- Texto
Saltar al contenido principalSaltar al pie de página

Investigación

Investigado un agricultor por provocar el incendio de Sierra de Espuña: fue una quema de rastrojos descontrolada

El Seprona descubre que el sospechoso, investigado pero no detenido, estaba incinerando sarmientos, procedentes del arranque de vides de parrales

Un investigador trabaja sobre el terreno una vez se apagaron las llamas de Sierra Espuña.

Un investigador trabaja sobre el terreno una vez se apagaron las llamas de Sierra Espuña. / Guardia Civil

Ana Lucas

Ana Lucas

No era un pirómano, era un agricultor. La Guardia Civil ha confirmado que el incendio forestal en el Llano de las Cabras, a los pies de Sierra Espuña, fue producto de la mano del hombre: en concreto, de uno que estaba realizando una quema de rastrojos que se le fue de las manos, informa el Cuerpo en una nota.

Cabe recordar que aquel fuego, avivado por las enormes rachas de viento que se produjeron durante la jornada del Domingo de Ramos, devoró más de 430 hectáreas, y se dio por controlado al día siguiente, Lunes Santo, por la mañana.

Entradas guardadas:

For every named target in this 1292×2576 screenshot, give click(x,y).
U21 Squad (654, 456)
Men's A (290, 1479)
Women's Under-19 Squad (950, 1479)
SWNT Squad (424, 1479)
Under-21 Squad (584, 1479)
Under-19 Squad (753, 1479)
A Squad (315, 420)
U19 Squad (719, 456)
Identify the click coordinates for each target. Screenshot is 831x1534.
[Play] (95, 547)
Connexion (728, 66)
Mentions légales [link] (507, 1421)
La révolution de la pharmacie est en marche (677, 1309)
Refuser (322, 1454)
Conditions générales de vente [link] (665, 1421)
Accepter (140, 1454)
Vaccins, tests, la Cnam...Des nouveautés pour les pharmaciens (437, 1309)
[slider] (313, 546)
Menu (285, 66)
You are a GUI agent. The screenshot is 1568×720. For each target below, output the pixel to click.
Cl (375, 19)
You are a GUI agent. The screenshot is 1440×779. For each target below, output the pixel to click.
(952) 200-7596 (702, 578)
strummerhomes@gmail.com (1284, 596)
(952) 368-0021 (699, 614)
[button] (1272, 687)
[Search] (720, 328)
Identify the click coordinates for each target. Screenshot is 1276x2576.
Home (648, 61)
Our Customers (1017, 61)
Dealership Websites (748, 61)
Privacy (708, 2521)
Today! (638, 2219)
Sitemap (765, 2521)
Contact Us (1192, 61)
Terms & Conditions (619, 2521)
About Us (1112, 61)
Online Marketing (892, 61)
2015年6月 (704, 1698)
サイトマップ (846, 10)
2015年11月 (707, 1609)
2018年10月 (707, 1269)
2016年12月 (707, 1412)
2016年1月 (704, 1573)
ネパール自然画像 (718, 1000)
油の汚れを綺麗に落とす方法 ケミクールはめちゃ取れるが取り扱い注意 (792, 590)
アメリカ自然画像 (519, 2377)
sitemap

- Objetivo del ejercicio
Escribe cómo sigue la noticia sobre el incendio de Sierra de Espuña a partir de su último párrafo.

- Resultado obtenido
Aquel pavoroso incendio, que movilizó a más de un centenar de efectivos, obligó a evacuar a decenas de niños que se encontraban de excursión en la zona. Cuando todo terminó, los profesionales del Servicio de Protección de la Naturaleza (Seprona) se pusieron a trabajar.

El viento transportó una pavesa

Tal y como explica la Benemérita, "los guardias civiles realizaron en el lugar de los hechos una exhaustiva inspección técnico-ocular, en la que hallaron indicios que permitieron determinar que el origen del fuego se produjo como consecuencia de la realización de una quema de restos vegetales –sarmientos– procedentes del arranque de vides de parrales, el 26 de marzo, cuatro días antes del incendio".

Lo que pasó fue que "el fuego de la quema de restos vegetales no quedó totalmente extinguido". En este sentido, "la acción del viento que había en la zona el día que se originó el incendio transportó una pavesa de la quema hasta un punto de la zona de monte situado a unos 12 metros, lo que originó que se propagara el incendio por el terreno forestal".

Tenía permiso para la quema

El Seprona apunta que "el agricultor contaba con autorización para realizar la quema de restos vegetales, pero que en la citada autorización no estaba incluida la parcela donde se efectuó el fuego". Además, el agricultor incumplió algunas de las condiciones de la normativa que regula la eliminación excepcional de restos vegetales generados en explotaciones agrícolas mediante quema controlada in situ (Decreto-Ley n.º 1/2023, de 5 de abril).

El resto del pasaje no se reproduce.